Graph Neural Networks in Julia
https://carlolucibello.github.io/GraphNeuralNetworks.jl/dev/
MIT License
214 stars 47 forks source link

Bad performance of GCNConv #259

Closed JGreilhuber closed 1 year ago

JGreilhuber commented 1 year ago

Hello, I recently discovered that a type-check in line 80 of conv.jl can lead to really bad performance when using the GCNConv layer. In particular, the assertion there contains the statement g isa GNNGraph{<:ADJMAT_T}, which appears to cause the issue. I am running Julia 1.8.5.

Here is a simple example that illustrates this:

using GraphNeuralNetworks
using Graphs
using Flux
using Random

function train(graph, W, Q)
    g = GNNGraph(graph)
    embedding = randn32(nv(graph), 100)
    model = GCNConv(100 => 1)

    ps = Flux.params(model)
    opt = Adam(1e-4)
    for _ in 1:2000
        gs = Flux.gradient(ps) do
            x = model(g, embedding) |> vec
            x' * Q * x + W' * x
        end
        Flux.Optimise.update!(opt, ps, gs)
    end
end

Random.seed!(42)
graph = random_regular_graph(100, 3)
Q = 4 * adjacency_matrix(graph)
W = fill(-1, nv(graph))
train(graph, W, Q) #compilation

start = time()
for _ in 1:10
    train(graph, W, Q)
end
@info "10 runs completed in $(time() - start) seconds"

When having this assertion in the source-code, the output is:

[ Info: 10 runs completed in 1335.7809998989105 seconds

When removing this assertion, it is a lot quicker:

[ Info: 10 runs completed in 6.789000034332275 seconds

While the performance difference is not this large for every example, it still seems alarming that there can be such a dramatic difference.
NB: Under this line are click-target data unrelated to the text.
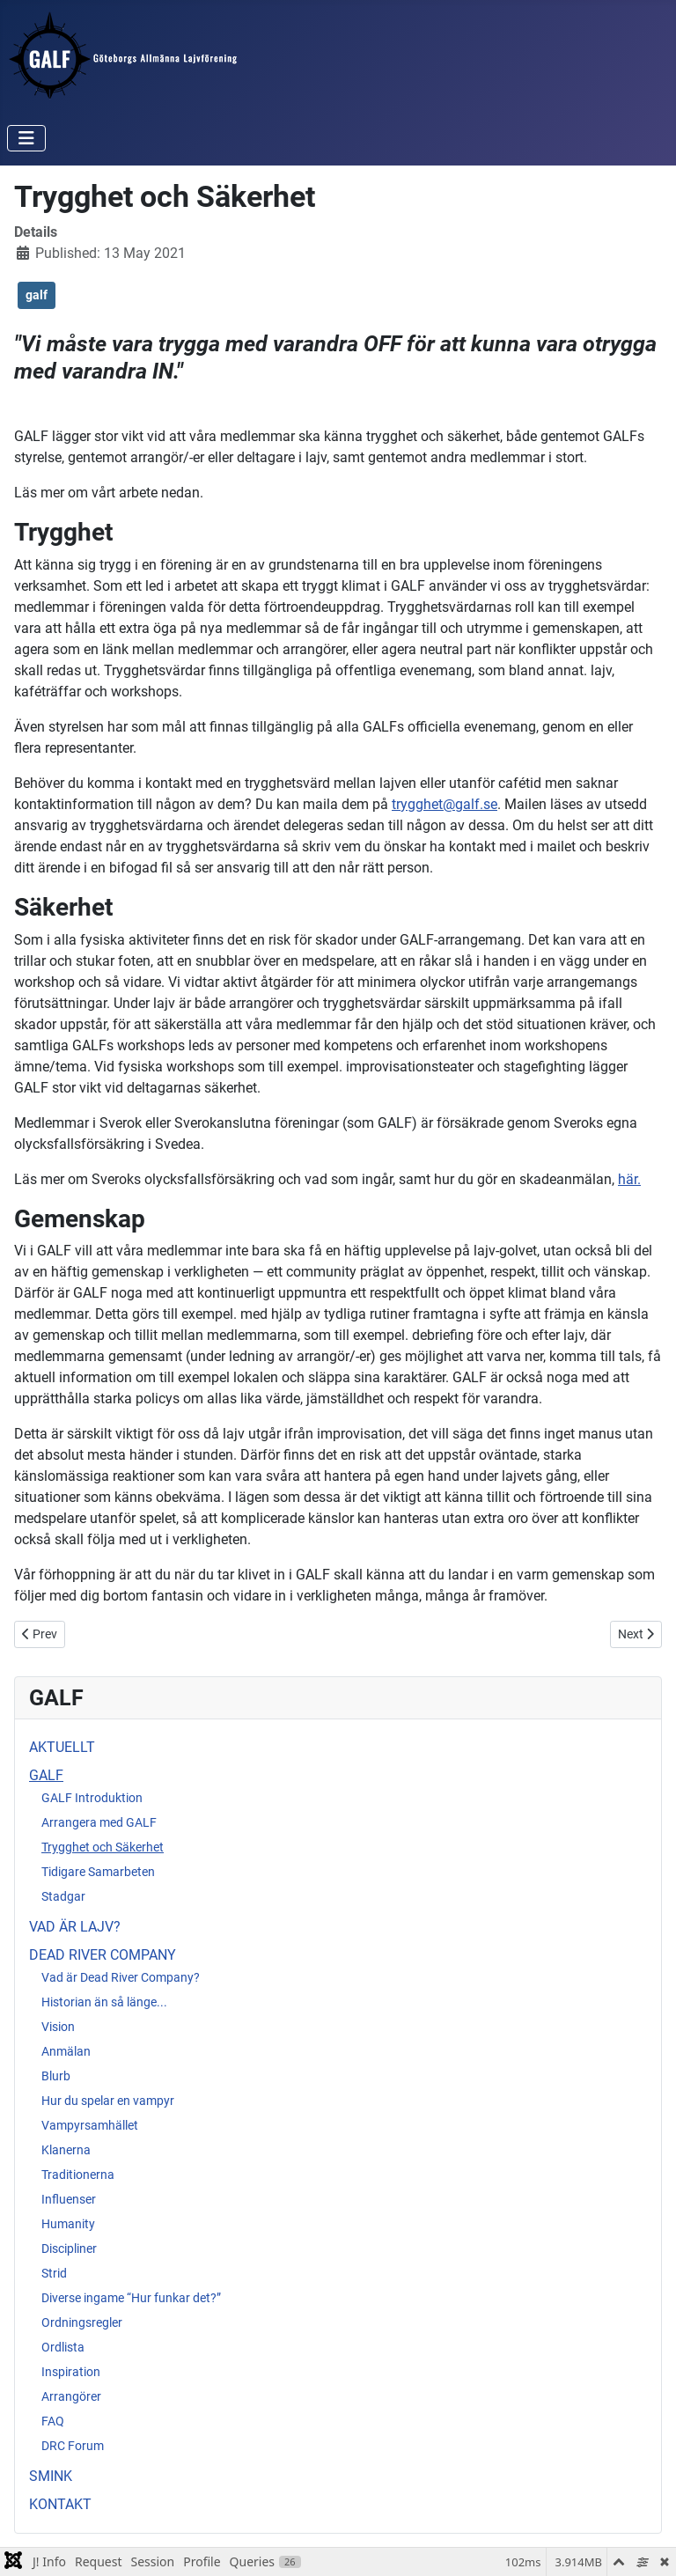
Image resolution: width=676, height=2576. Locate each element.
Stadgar (63, 1896)
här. (629, 1179)
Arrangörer (71, 2396)
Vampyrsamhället (89, 2125)
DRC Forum (72, 2446)
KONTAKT (60, 2504)
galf (37, 295)
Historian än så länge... (104, 2002)
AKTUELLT (62, 1747)
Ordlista (62, 2347)
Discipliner (69, 2248)
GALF (46, 1775)
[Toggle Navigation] (26, 138)
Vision (58, 2027)
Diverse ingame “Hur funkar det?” (131, 2298)
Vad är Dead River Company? (120, 1977)
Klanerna (66, 2150)
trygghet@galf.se (444, 804)
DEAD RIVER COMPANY (102, 1955)
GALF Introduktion (92, 1798)
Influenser (68, 2199)
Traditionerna (77, 2175)
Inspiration (70, 2372)
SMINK (50, 2476)
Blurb (55, 2076)
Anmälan (66, 2051)
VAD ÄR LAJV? (75, 1926)
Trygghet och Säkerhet (102, 1847)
As a fix, I would propose either implementing the ability to use the adjaceny matrix representation with edge weights, or simply removing this assertion and e.g. providing the information in a comment instead. The assertion currently never triggers when using the library, as a graph provided in the unsupported format is transformed to the coo representation anyway.

CarloLucibello commented 1 year ago

I can observe the performance degradation as well, thanks for reporting. Honestly, I have no idea why that happens, but putting the checks behind a function barrier seems to restore performances. Filing a PR.